Description of the task>
Report every line of the records beneath this task that holds the string "agent".

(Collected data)
====================
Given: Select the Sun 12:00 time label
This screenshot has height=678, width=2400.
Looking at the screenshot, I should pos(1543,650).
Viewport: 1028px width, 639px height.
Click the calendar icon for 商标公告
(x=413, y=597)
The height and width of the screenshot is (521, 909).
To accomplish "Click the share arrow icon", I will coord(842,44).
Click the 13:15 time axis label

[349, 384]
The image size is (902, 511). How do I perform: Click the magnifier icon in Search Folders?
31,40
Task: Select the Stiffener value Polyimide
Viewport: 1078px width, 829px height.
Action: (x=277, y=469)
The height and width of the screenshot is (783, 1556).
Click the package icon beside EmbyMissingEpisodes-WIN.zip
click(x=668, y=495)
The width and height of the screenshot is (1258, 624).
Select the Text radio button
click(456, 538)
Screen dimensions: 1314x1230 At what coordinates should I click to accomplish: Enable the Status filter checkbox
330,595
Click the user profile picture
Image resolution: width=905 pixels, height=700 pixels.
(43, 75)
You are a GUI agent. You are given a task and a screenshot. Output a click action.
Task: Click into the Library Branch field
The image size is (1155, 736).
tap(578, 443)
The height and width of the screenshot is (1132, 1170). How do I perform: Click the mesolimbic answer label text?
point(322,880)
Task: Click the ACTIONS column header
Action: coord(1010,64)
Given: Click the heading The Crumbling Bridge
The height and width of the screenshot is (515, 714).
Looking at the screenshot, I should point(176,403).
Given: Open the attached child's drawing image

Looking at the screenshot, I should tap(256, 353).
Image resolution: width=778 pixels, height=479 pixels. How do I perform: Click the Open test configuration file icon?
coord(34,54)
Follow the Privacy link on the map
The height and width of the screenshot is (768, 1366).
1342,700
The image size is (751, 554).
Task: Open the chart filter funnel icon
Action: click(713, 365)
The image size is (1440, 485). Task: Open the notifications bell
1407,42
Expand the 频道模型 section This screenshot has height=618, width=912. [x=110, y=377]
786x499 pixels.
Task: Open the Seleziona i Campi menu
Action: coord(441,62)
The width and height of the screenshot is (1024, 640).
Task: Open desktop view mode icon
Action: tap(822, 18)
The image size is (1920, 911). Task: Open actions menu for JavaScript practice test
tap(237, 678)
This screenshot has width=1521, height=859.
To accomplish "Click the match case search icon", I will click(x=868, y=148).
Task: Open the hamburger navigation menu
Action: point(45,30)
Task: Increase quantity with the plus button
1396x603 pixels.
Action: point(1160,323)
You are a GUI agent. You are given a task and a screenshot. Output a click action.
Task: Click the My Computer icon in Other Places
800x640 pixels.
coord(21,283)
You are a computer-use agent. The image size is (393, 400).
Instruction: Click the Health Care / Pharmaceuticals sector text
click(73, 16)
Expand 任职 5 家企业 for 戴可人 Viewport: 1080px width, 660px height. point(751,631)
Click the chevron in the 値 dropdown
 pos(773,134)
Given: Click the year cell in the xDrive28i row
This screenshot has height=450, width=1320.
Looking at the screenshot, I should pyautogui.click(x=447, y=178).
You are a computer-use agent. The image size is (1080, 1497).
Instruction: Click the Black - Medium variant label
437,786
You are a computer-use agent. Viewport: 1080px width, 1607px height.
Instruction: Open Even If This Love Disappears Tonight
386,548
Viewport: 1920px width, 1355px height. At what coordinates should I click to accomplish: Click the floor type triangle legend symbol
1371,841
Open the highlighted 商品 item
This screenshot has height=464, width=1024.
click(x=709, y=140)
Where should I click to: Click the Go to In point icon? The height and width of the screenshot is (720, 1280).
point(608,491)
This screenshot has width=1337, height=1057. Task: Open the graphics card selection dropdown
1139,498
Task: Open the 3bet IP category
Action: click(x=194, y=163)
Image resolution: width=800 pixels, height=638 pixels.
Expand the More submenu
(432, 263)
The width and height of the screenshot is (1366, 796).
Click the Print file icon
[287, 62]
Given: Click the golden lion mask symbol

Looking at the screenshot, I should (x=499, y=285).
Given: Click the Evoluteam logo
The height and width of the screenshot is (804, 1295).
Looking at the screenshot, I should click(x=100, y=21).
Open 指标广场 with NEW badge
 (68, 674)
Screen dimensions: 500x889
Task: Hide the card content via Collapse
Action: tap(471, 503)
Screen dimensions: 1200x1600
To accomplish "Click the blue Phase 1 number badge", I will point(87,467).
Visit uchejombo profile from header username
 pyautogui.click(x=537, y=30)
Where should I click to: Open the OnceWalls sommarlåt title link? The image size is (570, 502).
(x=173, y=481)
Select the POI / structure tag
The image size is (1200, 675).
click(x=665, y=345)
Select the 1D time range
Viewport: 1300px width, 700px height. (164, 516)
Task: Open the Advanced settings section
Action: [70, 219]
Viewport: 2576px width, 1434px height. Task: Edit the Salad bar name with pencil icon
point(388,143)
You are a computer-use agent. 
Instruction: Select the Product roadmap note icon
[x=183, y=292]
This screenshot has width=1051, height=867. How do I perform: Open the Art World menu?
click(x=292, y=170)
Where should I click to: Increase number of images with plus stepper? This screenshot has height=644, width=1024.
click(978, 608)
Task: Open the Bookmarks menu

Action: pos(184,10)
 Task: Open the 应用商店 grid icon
====================
Response for this exercise>
You are a GUI agent. You are given a task and a screenshot. Output a click action.
You are a GUI agent. You are given a task and a screenshot. Output a click action.
You are a computer-use agent. The image size is (393, 400).
You are a computer-use agent. The image size is (1080, 1497).
You are a computer-use agent. Viewport: 1080px width, 1607px height.
You are a computer-use agent. 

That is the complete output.